--- Esercizi da svolgere ---
• a. Secondo il brano su Enrico Zambonini, in quale giorno venne fucilato dalle squadre fasciste?
• b. Scrivi il seguito del brano su Enrico Zambonini, partendo subito dopo l'ultima frase riportata.

--- Brano da leggere ---
---*---
Enrico Zambonini era nato a Secchio di Villa Minozzo il 28 aprile 1893, anarchico e tenace antifascista si avvicinò all'anarchismo nel primo dopoguerra e con l'ascesa del fascismo fu esule in Francia e in Belgio. Militante della rivoluzione spagnola e poi partigiano sulle nostre montagne, il 30 gennaio 1944 venne fucilato al Poligono del Tiro di Reggio Emilia dalle squadre fasciste. La giornata è organizzata dalla Federazione Anarchica Reggiana - Fai e dall'Unione Sindacale Italiana - CIT Sez. Reggio Emilia.

"...Il 29 gennaio il Tribunale lo condannò alla pena capitale, da eseguirsi il giorno seguente, nove partigiani tra cui Zambonini. Tre erano disertori della Gnr. La sentenza fu eseguita a San Prospero Strinati, il quartiere di Reggio Emilia dove era il Poligono di tiro. Zambonini, dopo aver rifiutato i conforti religiosi, mostrò il pugno chiuso urlando "Viva l'anarchia!"
---*---
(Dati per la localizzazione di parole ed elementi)

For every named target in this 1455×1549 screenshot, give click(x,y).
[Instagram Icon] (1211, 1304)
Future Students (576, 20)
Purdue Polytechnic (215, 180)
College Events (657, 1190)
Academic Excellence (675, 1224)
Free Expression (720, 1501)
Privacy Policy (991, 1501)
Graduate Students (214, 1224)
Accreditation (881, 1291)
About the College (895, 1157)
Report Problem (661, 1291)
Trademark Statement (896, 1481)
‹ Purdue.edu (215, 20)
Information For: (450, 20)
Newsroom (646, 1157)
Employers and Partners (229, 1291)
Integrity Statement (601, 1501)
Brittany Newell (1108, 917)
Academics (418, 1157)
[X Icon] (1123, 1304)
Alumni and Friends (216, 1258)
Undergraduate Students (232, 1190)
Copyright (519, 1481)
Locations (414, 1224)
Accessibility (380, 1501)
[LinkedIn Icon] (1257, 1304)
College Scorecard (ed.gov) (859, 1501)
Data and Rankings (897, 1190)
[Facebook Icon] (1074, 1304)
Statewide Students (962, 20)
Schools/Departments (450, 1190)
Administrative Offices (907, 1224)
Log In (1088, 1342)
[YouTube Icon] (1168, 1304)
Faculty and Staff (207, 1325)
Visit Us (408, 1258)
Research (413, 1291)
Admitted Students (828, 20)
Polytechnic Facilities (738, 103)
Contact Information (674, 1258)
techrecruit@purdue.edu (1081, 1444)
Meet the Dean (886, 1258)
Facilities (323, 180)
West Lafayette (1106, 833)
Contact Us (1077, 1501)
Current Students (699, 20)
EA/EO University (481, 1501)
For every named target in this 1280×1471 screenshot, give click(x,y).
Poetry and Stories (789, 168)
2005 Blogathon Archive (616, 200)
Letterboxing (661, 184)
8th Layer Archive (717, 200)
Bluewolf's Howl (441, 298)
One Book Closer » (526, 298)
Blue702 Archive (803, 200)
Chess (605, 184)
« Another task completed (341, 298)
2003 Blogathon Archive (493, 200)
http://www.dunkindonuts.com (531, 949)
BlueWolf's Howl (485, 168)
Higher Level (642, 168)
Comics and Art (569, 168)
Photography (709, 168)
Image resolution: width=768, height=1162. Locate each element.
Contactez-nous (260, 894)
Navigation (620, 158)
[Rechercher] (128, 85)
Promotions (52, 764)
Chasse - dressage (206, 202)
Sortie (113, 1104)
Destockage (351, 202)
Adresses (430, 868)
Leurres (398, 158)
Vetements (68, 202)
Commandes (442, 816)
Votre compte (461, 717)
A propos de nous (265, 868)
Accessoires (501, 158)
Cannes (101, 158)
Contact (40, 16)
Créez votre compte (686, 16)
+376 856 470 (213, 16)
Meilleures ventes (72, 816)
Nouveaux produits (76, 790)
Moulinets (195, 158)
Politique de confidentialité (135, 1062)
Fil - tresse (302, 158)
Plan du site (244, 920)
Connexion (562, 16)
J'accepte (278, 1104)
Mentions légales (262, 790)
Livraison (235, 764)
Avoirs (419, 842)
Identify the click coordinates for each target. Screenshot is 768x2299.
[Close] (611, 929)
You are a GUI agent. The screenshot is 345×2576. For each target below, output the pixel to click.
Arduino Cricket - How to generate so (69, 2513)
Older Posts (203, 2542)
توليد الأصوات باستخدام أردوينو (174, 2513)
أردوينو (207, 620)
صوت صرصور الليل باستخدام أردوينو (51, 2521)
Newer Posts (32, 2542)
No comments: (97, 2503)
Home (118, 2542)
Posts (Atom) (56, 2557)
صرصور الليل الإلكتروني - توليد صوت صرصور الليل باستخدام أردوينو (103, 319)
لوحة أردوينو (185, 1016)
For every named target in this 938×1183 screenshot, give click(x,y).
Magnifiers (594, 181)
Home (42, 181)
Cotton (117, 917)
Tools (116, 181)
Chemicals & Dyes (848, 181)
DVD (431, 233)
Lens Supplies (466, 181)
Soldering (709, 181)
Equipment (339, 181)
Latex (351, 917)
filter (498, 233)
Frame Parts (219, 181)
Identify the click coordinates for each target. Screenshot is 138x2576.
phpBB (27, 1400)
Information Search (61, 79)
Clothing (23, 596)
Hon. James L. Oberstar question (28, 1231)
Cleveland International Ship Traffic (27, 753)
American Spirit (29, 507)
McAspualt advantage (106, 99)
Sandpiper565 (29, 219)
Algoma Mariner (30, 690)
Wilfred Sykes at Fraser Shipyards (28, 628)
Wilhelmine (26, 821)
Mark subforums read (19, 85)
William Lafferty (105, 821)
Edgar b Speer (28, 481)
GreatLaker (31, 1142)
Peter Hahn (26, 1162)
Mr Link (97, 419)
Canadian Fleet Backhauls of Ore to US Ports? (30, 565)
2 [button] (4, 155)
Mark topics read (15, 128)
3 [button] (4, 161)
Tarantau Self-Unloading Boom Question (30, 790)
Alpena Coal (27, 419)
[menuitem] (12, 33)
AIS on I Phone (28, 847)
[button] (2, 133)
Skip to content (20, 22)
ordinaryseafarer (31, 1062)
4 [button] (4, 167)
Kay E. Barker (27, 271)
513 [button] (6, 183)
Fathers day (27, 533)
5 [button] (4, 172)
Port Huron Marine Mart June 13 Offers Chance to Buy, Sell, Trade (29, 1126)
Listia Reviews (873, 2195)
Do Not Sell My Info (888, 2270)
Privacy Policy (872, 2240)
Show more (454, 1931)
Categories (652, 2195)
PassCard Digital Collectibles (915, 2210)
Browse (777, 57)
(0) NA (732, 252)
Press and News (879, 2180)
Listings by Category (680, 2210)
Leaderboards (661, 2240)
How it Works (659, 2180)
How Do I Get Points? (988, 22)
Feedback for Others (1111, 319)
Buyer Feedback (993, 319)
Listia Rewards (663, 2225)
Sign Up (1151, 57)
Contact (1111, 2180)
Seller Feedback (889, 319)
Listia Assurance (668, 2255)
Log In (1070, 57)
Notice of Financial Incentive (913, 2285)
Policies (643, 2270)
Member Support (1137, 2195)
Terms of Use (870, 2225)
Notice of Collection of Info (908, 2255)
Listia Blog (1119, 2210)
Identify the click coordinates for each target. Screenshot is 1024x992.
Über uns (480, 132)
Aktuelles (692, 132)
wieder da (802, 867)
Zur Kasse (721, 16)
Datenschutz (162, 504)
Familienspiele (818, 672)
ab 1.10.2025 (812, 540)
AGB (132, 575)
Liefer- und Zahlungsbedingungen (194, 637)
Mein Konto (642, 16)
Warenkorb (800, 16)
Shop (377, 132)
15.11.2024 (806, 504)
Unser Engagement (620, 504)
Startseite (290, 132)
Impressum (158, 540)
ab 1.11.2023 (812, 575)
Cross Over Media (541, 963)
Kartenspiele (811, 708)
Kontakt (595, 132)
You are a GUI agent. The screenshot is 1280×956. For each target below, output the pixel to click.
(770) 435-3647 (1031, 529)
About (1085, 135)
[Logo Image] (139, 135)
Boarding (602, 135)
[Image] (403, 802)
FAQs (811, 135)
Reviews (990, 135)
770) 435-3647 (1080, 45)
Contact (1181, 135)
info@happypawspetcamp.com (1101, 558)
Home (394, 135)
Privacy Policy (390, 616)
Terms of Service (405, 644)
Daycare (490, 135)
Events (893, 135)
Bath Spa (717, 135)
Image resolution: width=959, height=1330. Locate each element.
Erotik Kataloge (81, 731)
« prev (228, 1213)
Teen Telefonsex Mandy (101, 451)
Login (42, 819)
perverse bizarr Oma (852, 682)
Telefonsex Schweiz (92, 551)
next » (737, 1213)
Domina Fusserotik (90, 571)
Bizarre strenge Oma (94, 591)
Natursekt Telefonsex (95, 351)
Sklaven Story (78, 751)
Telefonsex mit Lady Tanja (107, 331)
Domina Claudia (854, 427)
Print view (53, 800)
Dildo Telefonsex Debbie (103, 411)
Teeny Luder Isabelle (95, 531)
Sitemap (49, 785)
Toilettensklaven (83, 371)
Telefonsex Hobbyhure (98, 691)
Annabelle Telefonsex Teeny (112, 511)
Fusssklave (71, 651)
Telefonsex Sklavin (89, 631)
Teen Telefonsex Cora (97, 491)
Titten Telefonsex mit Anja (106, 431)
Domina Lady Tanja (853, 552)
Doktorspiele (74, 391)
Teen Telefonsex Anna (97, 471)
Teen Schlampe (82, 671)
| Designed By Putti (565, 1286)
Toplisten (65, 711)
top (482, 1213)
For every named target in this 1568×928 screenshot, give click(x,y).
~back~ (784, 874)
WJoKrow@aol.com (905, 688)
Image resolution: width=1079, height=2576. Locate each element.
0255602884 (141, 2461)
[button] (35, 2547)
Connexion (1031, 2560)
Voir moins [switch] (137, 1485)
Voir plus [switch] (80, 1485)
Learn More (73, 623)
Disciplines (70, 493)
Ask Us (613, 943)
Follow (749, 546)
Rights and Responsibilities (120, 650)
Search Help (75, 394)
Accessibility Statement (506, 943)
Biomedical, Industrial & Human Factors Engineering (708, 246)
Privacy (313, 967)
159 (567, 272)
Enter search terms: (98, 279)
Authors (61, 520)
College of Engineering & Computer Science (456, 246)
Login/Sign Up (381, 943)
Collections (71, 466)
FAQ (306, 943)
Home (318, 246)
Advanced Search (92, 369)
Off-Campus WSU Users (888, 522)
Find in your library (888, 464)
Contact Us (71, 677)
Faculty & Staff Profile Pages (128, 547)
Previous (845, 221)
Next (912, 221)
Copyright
---*---
--- Elenco delle risposte ---
• a. Il 30 gennaio 1944.

• b.
La biografia di Enrico Zambonini

Nasce a Secchio di Villa Minozzo (Re) il 28 aprile 1893 da Ferdinando e
Virginia Comastri, meccanico, muratore e minatore. Il padre, conduttore
di muli, è di orientamento radicale, una posizione non certo diffusa nei
piccoli borghi dell’alto Appennino reggiano, dove prevalente è il ruolo
della Chiesa. Pur aiutando il padre nel lavoro Z. frequenta fino alla 3a
elementare, con buoni risultati. Nel 1906, quando ha appena 13 anni,
come tanti altri abitanti della montagna prende la via dell’emigrazione:
si trasferisce a Genova, in casa di uno zio paterno, il quale però
quattro anni dopo s’imbarca per l’America. Rimasto solo, continua a
vivere e lavorare a Genova e si avvicina al movimento socialista.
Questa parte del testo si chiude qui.